Last days of Banerji’s camp life at Mohen-Jo-Daro
Nayanjot Lahiri writes about the last days of Banerji’s camp life at Mohen-Jo-Daro as follows:
“If the dramatic discovery of Harappa-type seals at Mohenjodaro was the high point before Banerji’s exit from the Western Circle, the excavations also inflicted a heavy personal toll on him. Banerji was a chronic diabetic. In the months that he spent at Mohenjodaro in 1922-3, the piercingly cold winds, which frequently blow across the Larkana plains in winter combined with the rigours of camp life to make his condition much worse. He developed carbuncular sores and by the middle of March he became so sick that he had to leave camp and return to Bombay. During his sojourn in Bombay he met Marshall, who was preparing to sail for England. Marshall was keen to see what the Mohenjodaro seals looked like, and after-seeing casts of them both he and Banerji agreed that the script was a somewhat later development of the script on the seals from Harappa. In all likelihood, Marshall must have impressed upon Banerji the urgency of following up his amazing dig with a written record of his findings. There is a scene in Banerji’s letters-those that he wrote in April and May 1923-that he was impatient to get on with writing his report, tabulating the finds, and comprehending the pattern and implications of what he had unearthed. In the middle of April he wrote to Spooner, asking for Marshall’s address in England so that he could send him his report (still unwritten, of course) on the Mohenjodaro excavations. Spooner, officiating for Marshall, was naturally keen to learn more about Banerji’s finds. So, along with Marshall’s address, he let it be known to Banerji that he would appreciate a carbon copy of what Banerji sent Marshall. Spooner was, in fact, “most anxious to learn the details of such interesting work”. But Banerji had written up nothing till early May 1923 because of the breakdown in his health. He was unable to finish his report before he left for Calcutta on medical leave” (Page 230)
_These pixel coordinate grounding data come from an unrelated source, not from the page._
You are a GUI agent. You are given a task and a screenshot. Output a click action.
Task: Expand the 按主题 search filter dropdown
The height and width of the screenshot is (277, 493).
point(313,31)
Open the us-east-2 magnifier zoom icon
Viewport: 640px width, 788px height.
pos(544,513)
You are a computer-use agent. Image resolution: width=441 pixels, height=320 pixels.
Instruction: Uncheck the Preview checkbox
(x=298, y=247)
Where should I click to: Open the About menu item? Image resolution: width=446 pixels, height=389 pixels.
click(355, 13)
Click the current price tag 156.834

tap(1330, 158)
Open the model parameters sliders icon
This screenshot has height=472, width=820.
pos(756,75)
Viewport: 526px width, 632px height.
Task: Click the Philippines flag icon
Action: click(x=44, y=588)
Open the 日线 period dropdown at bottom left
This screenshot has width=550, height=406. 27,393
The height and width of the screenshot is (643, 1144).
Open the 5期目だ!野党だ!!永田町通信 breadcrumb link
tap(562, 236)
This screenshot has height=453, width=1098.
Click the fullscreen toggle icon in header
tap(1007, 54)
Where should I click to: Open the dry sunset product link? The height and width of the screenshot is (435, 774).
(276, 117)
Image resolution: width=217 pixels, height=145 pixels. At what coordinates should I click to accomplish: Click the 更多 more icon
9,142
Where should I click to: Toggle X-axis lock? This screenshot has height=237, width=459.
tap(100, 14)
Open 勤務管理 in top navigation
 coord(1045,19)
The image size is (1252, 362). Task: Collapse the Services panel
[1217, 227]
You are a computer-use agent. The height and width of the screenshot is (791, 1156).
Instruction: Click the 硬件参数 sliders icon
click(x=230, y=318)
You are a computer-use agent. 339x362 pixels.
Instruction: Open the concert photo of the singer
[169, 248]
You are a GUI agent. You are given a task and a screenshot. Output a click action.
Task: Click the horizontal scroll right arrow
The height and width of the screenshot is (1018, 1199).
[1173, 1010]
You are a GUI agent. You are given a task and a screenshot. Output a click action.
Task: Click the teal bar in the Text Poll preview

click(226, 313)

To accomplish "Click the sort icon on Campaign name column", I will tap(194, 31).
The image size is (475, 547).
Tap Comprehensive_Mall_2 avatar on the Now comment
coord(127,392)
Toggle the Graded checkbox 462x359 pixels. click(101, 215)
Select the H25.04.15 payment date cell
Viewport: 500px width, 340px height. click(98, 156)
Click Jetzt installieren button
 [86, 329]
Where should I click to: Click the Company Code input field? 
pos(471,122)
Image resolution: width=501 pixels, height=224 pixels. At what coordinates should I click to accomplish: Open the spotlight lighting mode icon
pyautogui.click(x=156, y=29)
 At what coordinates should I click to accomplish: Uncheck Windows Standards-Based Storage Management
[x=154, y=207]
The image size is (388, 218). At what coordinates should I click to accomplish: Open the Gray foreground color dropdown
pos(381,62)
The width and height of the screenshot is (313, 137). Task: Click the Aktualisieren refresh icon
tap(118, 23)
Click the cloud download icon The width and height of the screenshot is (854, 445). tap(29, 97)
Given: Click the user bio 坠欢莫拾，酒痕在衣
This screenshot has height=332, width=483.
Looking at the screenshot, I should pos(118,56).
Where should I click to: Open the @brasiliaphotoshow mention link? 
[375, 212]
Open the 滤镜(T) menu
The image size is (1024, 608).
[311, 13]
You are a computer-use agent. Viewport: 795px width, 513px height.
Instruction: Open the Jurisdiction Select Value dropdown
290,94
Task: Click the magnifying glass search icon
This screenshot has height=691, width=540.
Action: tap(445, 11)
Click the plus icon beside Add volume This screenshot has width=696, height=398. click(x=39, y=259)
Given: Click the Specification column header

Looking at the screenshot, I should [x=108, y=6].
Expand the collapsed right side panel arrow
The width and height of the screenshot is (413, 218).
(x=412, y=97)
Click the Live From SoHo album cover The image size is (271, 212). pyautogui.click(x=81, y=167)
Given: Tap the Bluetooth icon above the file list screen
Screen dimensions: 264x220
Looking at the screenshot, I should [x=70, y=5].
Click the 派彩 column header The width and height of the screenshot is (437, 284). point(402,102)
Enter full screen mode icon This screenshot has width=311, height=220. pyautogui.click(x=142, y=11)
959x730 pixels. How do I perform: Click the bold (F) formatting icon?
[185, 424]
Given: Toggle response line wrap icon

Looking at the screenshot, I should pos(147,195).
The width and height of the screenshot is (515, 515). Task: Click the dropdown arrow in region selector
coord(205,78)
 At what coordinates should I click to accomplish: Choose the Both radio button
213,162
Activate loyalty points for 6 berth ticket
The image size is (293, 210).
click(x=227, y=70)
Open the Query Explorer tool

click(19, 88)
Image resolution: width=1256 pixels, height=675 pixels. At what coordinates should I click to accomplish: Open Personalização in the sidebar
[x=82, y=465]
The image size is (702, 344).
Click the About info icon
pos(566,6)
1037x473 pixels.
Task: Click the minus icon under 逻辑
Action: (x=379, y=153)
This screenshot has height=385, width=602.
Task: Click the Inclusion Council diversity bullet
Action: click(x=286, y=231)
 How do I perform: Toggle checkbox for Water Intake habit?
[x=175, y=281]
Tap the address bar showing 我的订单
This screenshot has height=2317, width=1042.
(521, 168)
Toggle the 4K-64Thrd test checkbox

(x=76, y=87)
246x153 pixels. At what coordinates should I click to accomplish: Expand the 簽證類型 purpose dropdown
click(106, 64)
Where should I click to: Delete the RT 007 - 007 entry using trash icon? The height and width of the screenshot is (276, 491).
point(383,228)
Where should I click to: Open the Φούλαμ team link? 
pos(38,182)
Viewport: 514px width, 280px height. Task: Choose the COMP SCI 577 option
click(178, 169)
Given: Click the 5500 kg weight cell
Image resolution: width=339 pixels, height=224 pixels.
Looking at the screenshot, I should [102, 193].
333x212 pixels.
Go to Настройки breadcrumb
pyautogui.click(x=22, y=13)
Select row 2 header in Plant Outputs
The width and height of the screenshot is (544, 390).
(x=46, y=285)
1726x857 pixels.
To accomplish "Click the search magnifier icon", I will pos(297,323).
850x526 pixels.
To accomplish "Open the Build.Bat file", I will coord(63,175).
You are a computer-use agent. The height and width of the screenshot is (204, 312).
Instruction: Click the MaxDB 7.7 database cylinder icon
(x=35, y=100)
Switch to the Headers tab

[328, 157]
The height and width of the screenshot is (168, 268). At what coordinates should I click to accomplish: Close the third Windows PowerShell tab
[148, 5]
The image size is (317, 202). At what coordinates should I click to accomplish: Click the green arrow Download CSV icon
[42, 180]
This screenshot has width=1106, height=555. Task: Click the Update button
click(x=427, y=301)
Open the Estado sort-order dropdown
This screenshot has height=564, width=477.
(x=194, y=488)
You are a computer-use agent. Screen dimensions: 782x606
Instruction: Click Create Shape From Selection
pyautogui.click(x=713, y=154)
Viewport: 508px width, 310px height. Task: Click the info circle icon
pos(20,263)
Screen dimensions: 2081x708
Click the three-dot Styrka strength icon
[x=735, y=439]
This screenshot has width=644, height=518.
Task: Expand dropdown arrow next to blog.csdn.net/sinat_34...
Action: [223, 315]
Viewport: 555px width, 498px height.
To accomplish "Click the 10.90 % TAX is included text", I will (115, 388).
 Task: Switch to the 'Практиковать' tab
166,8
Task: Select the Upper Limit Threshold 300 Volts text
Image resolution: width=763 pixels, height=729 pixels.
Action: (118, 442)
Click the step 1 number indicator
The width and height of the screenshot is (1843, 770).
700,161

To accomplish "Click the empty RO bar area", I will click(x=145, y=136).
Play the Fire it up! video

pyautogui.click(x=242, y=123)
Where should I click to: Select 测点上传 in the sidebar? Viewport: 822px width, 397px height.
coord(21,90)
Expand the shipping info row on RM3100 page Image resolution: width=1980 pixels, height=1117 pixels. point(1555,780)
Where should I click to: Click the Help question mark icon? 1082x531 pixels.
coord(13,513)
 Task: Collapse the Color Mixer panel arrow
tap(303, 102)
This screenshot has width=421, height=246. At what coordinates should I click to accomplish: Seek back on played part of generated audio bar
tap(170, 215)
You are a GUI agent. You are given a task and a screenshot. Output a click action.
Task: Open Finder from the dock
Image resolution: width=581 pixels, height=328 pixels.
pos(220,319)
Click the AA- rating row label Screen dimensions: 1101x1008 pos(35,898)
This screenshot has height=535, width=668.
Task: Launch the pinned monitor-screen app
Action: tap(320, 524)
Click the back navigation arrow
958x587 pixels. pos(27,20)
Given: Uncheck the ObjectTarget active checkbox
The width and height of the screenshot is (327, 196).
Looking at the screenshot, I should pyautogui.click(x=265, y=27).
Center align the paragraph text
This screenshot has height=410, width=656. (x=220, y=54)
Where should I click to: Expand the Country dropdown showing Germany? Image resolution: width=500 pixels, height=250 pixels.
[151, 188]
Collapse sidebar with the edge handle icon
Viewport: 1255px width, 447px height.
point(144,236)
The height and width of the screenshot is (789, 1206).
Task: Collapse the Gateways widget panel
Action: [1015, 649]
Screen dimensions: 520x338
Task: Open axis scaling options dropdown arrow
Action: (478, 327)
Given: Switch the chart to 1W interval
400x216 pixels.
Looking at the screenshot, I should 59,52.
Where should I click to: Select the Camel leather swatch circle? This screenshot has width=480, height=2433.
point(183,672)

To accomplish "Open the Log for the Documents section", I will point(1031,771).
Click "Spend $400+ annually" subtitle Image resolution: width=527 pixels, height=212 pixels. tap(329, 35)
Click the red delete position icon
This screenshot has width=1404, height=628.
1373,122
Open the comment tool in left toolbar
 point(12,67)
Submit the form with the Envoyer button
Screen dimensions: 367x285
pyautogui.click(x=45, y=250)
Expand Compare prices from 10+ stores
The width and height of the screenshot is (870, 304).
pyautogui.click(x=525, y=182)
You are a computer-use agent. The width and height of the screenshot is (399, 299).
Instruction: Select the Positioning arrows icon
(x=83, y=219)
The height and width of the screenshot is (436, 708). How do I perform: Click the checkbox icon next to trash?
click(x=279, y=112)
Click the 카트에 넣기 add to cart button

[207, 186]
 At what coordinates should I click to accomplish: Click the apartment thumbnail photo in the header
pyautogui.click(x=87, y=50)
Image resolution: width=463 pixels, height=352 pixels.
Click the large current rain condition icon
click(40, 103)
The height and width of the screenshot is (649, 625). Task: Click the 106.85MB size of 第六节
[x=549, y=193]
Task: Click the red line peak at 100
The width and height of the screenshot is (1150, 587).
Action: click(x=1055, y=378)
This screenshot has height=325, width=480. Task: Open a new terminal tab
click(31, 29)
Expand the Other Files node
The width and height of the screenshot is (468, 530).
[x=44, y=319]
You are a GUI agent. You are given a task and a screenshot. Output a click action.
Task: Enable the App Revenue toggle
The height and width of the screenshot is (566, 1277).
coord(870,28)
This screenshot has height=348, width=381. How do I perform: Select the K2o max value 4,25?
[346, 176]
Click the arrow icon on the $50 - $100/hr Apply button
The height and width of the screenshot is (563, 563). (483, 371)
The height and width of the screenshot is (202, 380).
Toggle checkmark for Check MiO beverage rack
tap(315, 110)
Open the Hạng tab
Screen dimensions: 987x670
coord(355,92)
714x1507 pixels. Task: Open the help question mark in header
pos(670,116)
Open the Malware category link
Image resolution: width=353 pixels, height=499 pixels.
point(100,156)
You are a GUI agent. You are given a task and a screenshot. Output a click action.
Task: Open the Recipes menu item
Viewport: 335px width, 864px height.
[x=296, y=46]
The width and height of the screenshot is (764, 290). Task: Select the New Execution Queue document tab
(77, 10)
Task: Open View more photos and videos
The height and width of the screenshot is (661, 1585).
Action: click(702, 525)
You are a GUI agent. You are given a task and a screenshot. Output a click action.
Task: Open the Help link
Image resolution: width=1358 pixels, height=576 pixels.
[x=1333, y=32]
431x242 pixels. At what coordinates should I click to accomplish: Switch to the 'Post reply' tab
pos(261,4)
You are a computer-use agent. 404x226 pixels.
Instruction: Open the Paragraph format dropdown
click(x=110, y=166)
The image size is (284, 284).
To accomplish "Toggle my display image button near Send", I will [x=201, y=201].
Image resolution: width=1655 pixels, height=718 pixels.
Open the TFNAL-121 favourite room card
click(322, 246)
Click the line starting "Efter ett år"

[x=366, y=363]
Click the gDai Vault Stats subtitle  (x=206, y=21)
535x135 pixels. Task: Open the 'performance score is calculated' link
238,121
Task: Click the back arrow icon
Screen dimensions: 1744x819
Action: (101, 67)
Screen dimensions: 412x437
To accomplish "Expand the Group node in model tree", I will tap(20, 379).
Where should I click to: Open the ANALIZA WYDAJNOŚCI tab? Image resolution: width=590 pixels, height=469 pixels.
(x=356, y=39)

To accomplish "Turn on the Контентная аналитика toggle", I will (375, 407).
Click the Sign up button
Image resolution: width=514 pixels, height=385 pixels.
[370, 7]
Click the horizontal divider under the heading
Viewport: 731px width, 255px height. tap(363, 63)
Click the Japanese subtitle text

Due to office politics, RD Banerji took voluntary Retirement from ASI on 16 August 1926. In the same year 1926, RD Banerji compiled and submitted his report with photographs to Sir John Marshall. ASI never published this report in his archaeological publications. It was published under the title of Mohenjodaro: A Forgotten Report by Prithivi Prakashan, Vernasi India in 1984 with 166 pages.